6.—(1) Subject to articles 7 and 8, the Authority must accredit an eligible installation as an accredited FIT installation if it is satisfied that—
(a)where it has a declared net capacity of more than 50 kilowatts, it would receive accreditation under the ROO were an application to be made for such accreditation; or
(b)where it has a declared net capacity of 50 kilowatts or less, the installation meets the criteria in paragraph (2) or the criteria in paragraph (3).
(2) The criteria in this paragraph are that the eligible installation—
(a)uses an MCS-FIT technology;
(b)was first commissioned after 15th July 2009; and
(c)has been submitted by a FIT licensee for accreditation under the process for MCS-certified registration.

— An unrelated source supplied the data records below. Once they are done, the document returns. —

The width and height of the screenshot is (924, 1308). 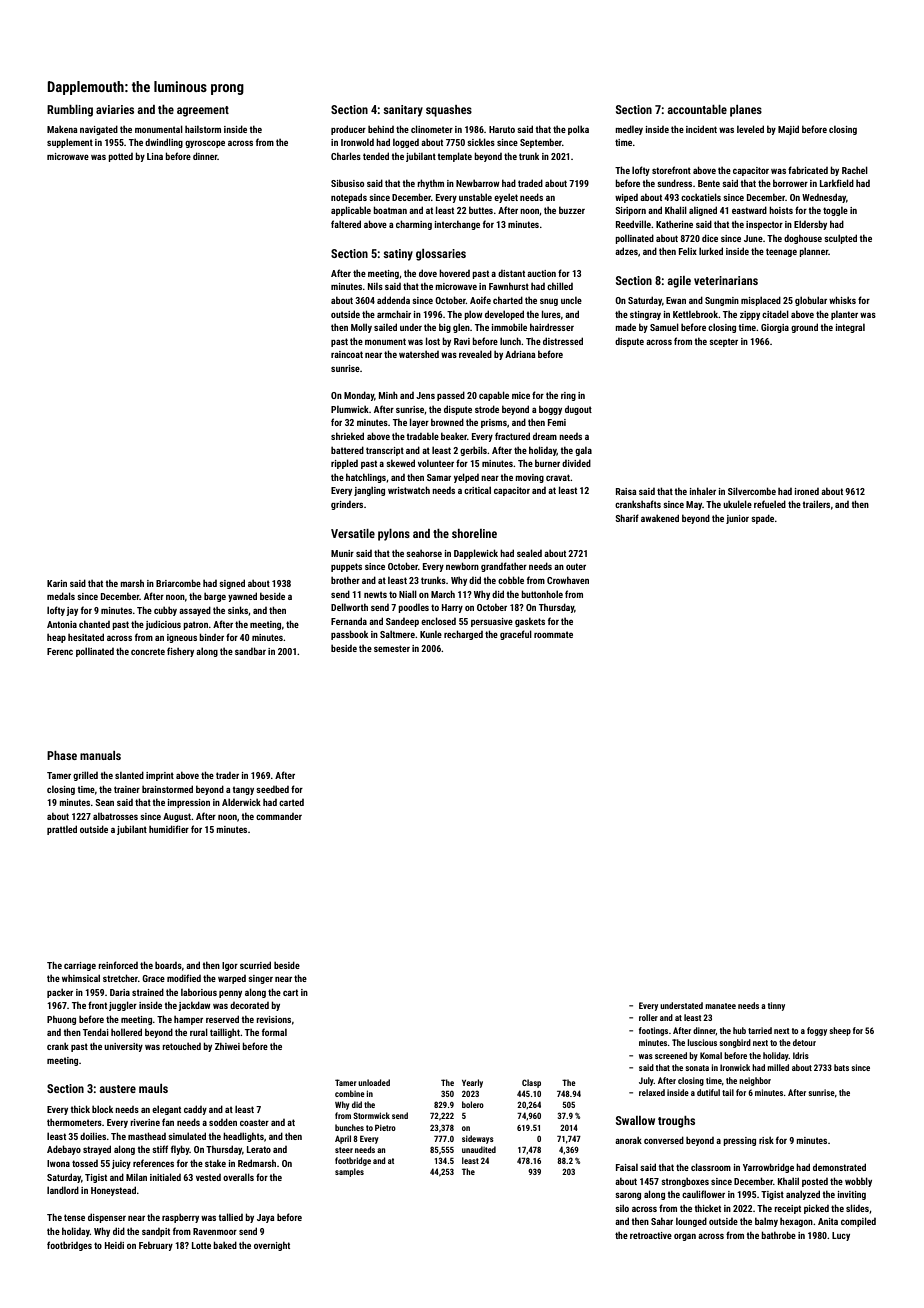 What do you see at coordinates (850, 328) in the screenshot?
I see `integral` at bounding box center [850, 328].
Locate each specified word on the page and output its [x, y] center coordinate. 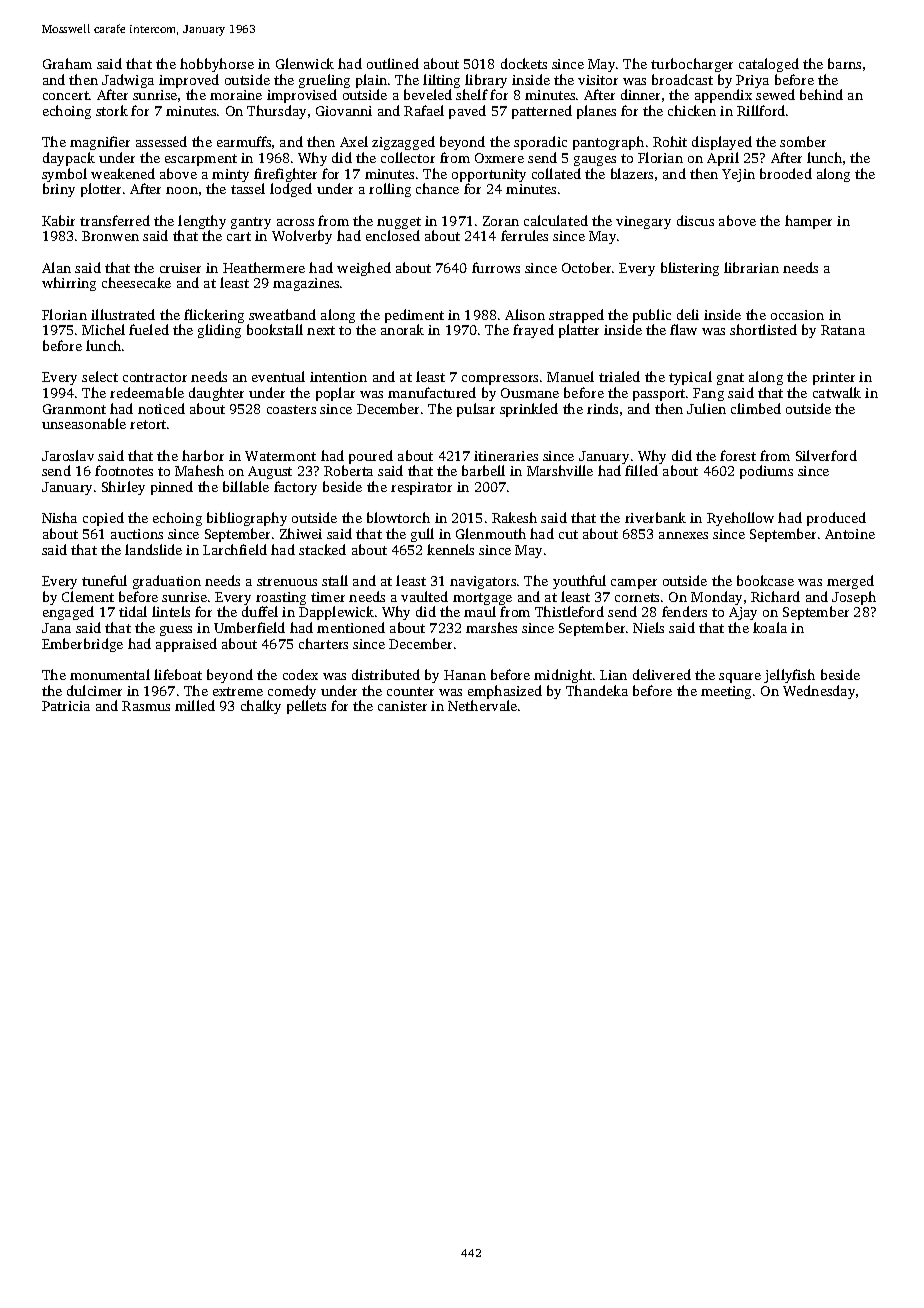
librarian [751, 267]
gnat [730, 379]
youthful [579, 582]
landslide [153, 549]
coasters [291, 409]
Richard [775, 596]
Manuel [570, 376]
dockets [524, 63]
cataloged [769, 65]
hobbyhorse [217, 65]
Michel [103, 329]
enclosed [393, 235]
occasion [797, 315]
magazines [306, 284]
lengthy [202, 222]
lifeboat [178, 674]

(3) The criteria in this paragraph are that—
(a)the eligible installation—
(i)is a hydro generating station; or
(ii)uses anaerobic digestion; and
(b)were the installation to have a declared net capacity of more than 50 kilowatts, it would receive accreditation under the ROO were an application to be made for such accreditation.
7.—(1) The Authority must not accredit an eligible installation as an accredited FIT installation where—
(a)the installation has a total installed capacity which exceeds the specified maximum capacity;
(b)the installation is an extension to—
(i)an accredited FIT installation; or
(ii)another installation using an eligible low-carbon energy source,
and the aggregate total installed capacity of the extension and the installation referred to in paragraph (i) or (ii) exceeds the specified maximum capacity; or
(c)electricity from the installation is or has been sold pursuant to a NFFO arrangement.
(2) The Authority must not accredit an eligible installation as an accredited FIT installation where it has good reason to believe that any generating equipment used at the installation has formed part of an installation previously accredited—
(a)under the ROO; or
(b)under this Part.
(3) Subject to paragraph (4) and to article 40(3), the Authority must not accredit an eligible installation as an accredited FIT installation unless the FIT generator has given notice to the Authority that—
(a)no grant from public funds has been made in respect of any of the costs of purchasing or installing the installation; or
(b)where any such grant has been made, the grant has been repaid to the person or authority which made it.
(4) Paragraph (3) does not prohibit the Authority from accrediting an eligible installation where a grant referred to in paragraph (3) has been made and not repaid if the grant is a permitted grant.
(5) In this article—
“NFFO arrangement” has the meaning given to it in the ROO; and
“permitted grant” means a grant made in respect of the reasonable additional costs of an installation to avoid or mitigate environmental harm, where the amount of the grant does not exceed the amount of those costs.
8.—(1) Paragraph (3) applies once the Authority has accredited 30,000 relevant eligible installations.
(2) “Relevant eligible installation” means an installation which—
(a)uses combined heat and power as an eligible low-carbon energy source; and
(b)is powered by fossil fuel.
(3) Where this paragraph applies, the Authority must not accredit any more relevant eligible installations.
(4) In this article, “fossil fuel” has the meaning given to it by section 100(3) of the Act.